Again, not very informative with so few participants. Excluding BetaStar clarifies that CUNYbot was outclassed. XiaoYi was also outclassed by the remaining protoss, and was only able to fight against the zergs.

the surprising poor results

Stardust’s crash rate surprises me. It does not have a crashing problem on BASIL. There was something in the tournament environment that it was not ready for. I can’t guess whether that’s more due to Stardust, or more due to the tournament.

BetaStar essentially scored zero and added no information to the tournament results. To me it suggests that the tournament environment changed somehow (we know that at least the map pool changed), and the organizers did not test the carryover bots to make sure they still worked.

AIIDE 2022 registration

AIIDE 2022 registration is open.

Steamhammer will be competing.

================================

**Direction 1:**
Write out every one of the rows below line for line, leaving the pictures out of your answer.

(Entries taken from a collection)
================================

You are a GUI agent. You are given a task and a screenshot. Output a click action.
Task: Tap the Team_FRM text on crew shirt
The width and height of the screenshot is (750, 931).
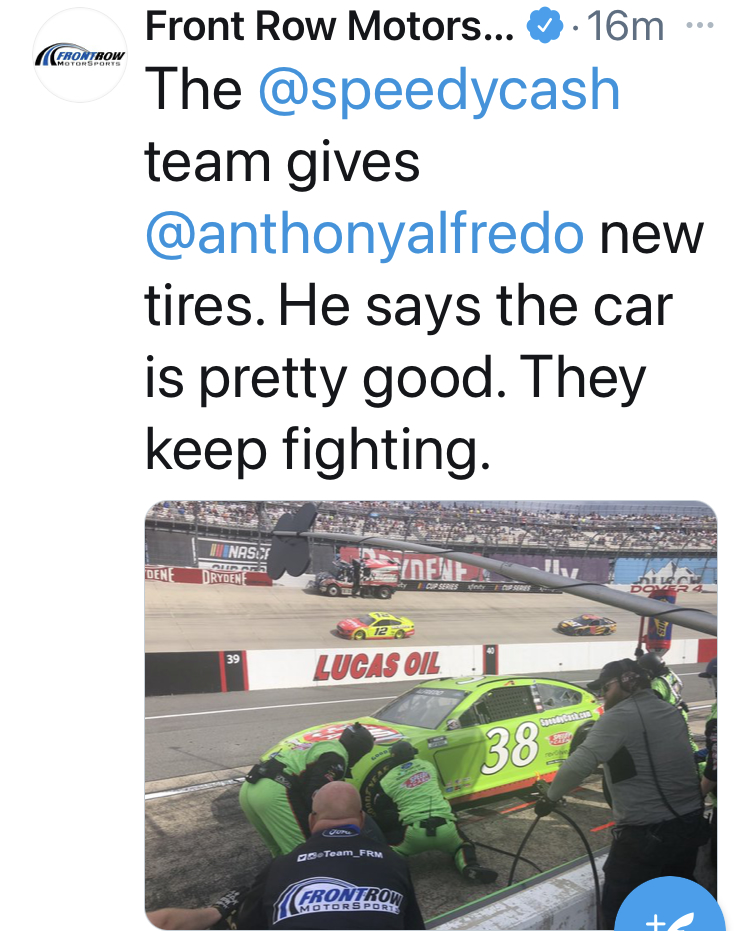(340, 854)
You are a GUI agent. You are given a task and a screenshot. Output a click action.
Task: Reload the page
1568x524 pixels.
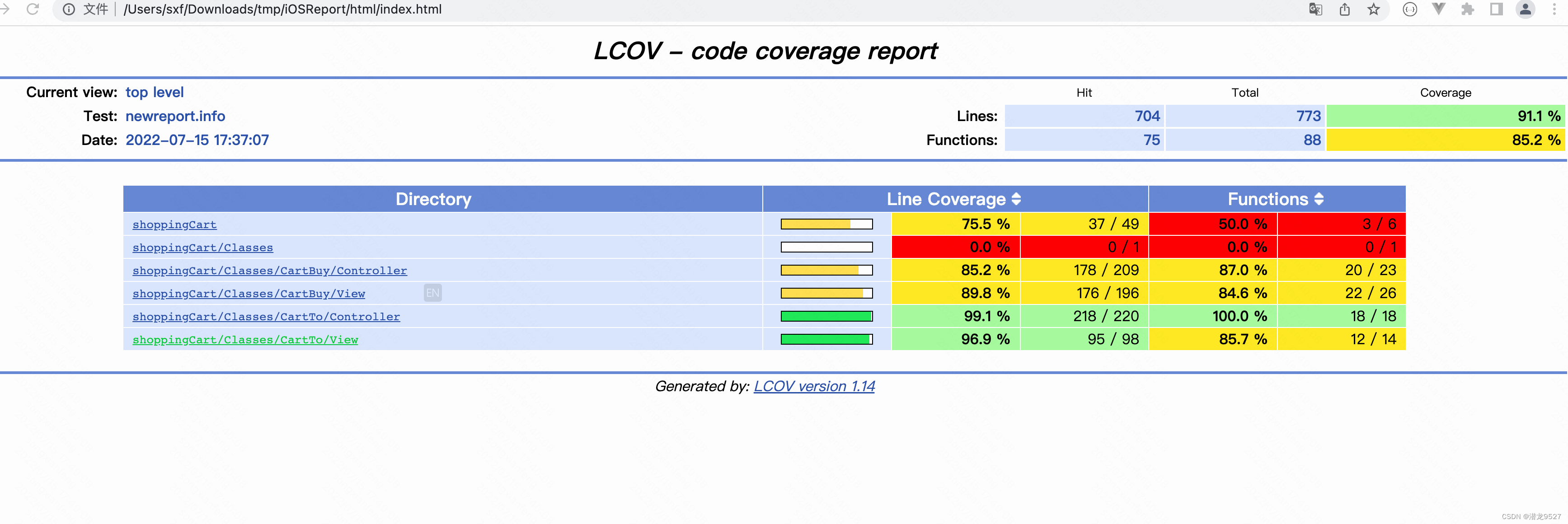pos(33,9)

================================

**Direction 2:**
Name every bot that the tournament commentary mentions.

**Task answer 1:**
You are a GUI agent. You are given a task and a screenshot. Output a click action.
Task: Tap the Team_FRM text on crew shirt
The width and height of the screenshot is (750, 931).
(340, 854)
You are a GUI agent. You are given a task and a screenshot. Output a click action.
Task: Reload the page
1568x524 pixels.
pos(33,9)

**Task answer 2:**
BetaStar, CUNYbot, XiaoYi, Stardust, Steamhammer